Si elle reprend les codes habituels de la comédie, cette scène joue aussi un rôle d’art poétique. Argan s’érige en quelque sorte en metteur en scène. Dès le début du passage, il s’interroge sur les déplacements qu’il doit effectuer, et se charge de donner à Toinette des indications de jeu de scène (« parle bas »). C’est lui qui marque le passage à la scène suivante en commandant l’entrée d’un nouveau personnage (« Qu’il vienne »). Outre ces indications d’interprétation, on assiste également à la mise au jour du discours lui-même, comme le révèle la prépondérance du verbe « dire » dont le polyptote sature le texte. Toinette, avec sa parole sans cesse interrompue, incarne l’élaboration du langage qui se cherche.
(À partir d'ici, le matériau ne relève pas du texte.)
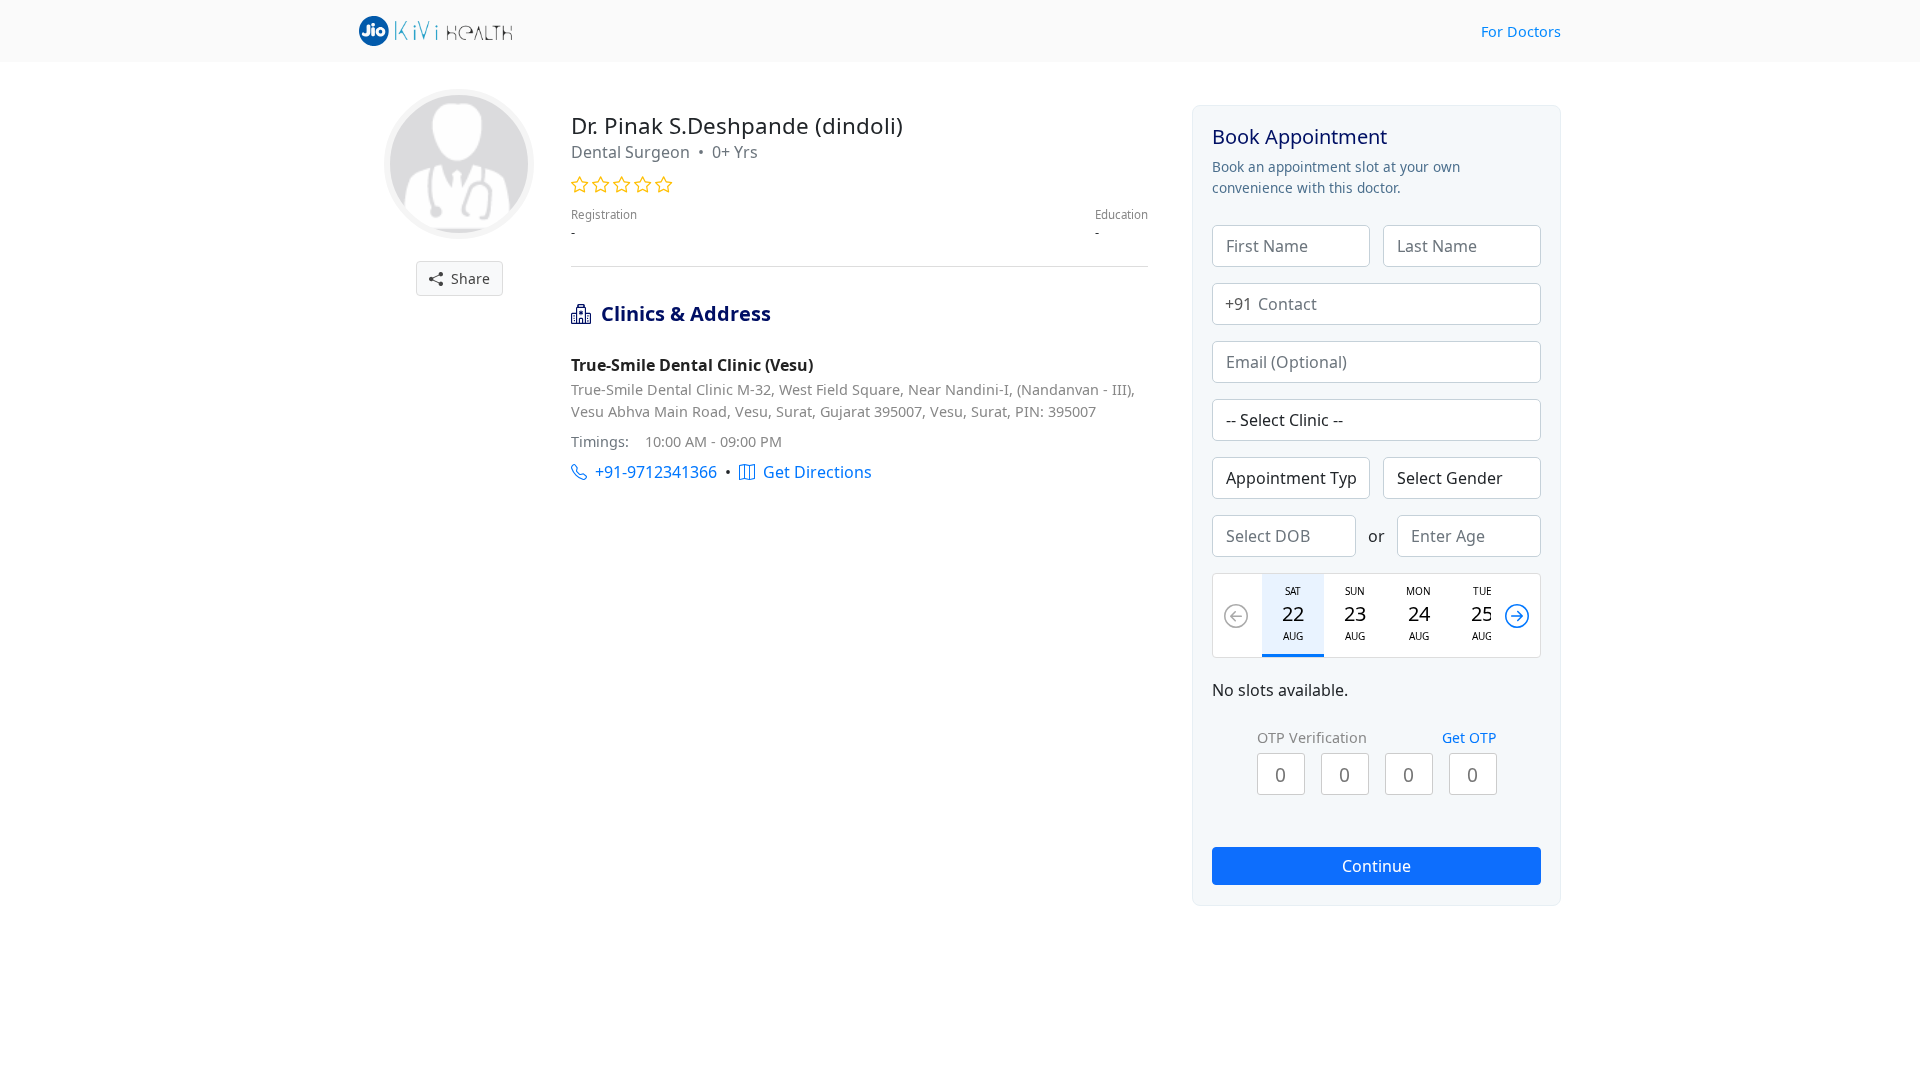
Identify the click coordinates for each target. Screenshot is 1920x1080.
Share (466, 278)
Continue (1376, 866)
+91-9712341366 (652, 472)
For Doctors (1521, 31)
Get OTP (1469, 737)
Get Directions (813, 472)
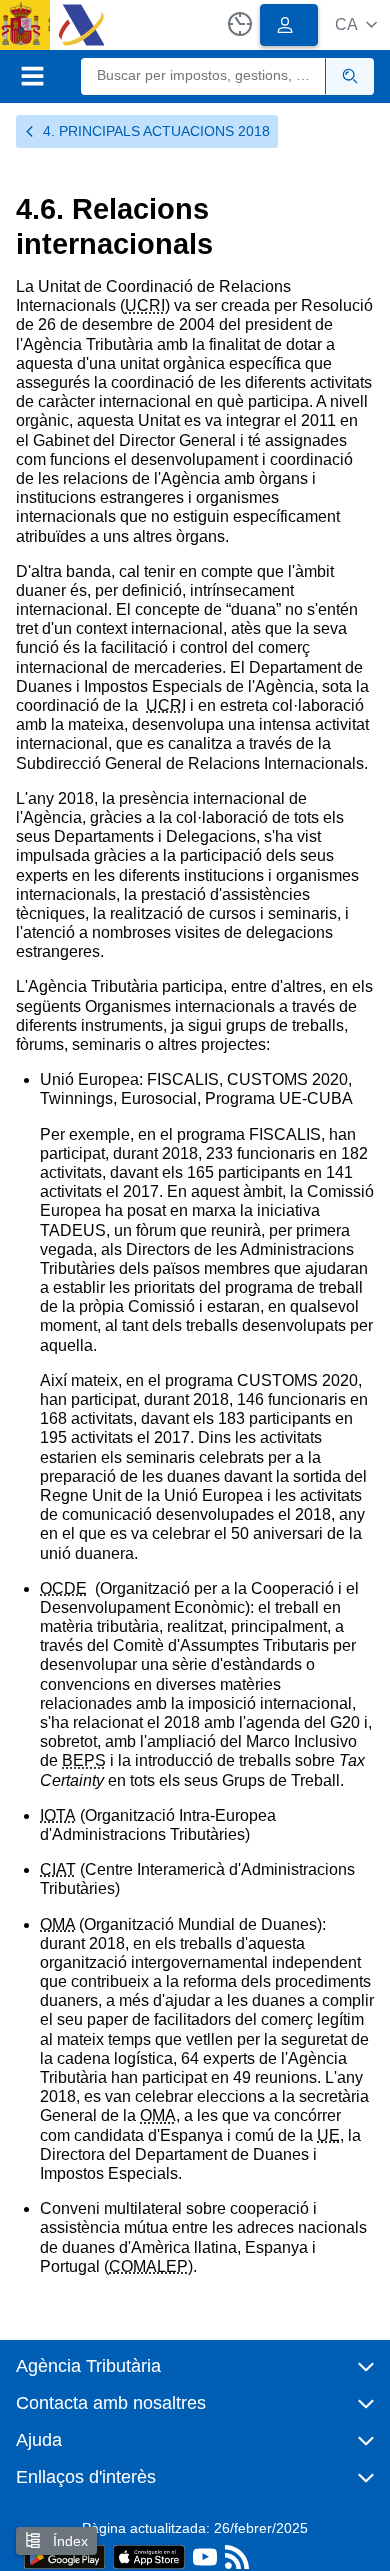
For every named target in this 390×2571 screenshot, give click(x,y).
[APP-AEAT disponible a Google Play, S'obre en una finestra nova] (64, 2555)
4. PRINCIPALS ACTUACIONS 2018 (156, 131)
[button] (356, 24)
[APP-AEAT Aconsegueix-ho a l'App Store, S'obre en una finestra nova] (149, 2555)
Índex (68, 2541)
Sa seconde prise de parole, « Je voulais vous dire, monsieur », se retrouve morcelée dans ses deux répliques suivantes : « Monsieur » et « je vous dis que ». Cette inversion des termes fait penser au billet galant du Bourgeois gentilhomme. Cette manière qu’a la comédie de flirter avec la poésie caractérise de fait l’art poétique de Molière.
D’ailleurs, dans ce passage, la poésie n’est jamais très loin. Ainsi, le nombre de douze (« douze allées et douze venues ») peut être une référence au rythme de l’alexandrin. La deuxième réplique d’Argan se conclut d’ailleurs sur une série de trois sizains, « et tu ne songes pas qu’il ne faut pas parler si haut à des malades », confirmant l’intérêt de Molière pour la métrique. Les stichomythies très vives qui structurent la scène lui donnent par ailleurs des airs de para-tragédie, voire d’agôn de théâtre antique. Cependant, Molière varie ses références. Ainsi, le jeu de Toinette, qui s’interrompt pour faire semblant de parler, tient du spectacle de pantomime, tandis que le caractère stéréotypé qu’incarne Argan se rapproche de la Commedia dell’arte.

Conclusion

Pour conclure, la deuxième scène de l’Acte II est une scène de transition introduisant l’arrivée de Cléante. Elle illustre un certain nombre de procédés comiques traditionnels : le comique de caractère, avec le personnage de l’hypocondriaque, de gestes, avec ses allées et venues, de mots avec le jeu de mimes mené par Toinette. Au-delà de ces éléments stéréotypés, on y entrevoit, qui s’esquisse, l’art poétique de Molière, qui passe par l’élaboration du langage et du jeu de scène.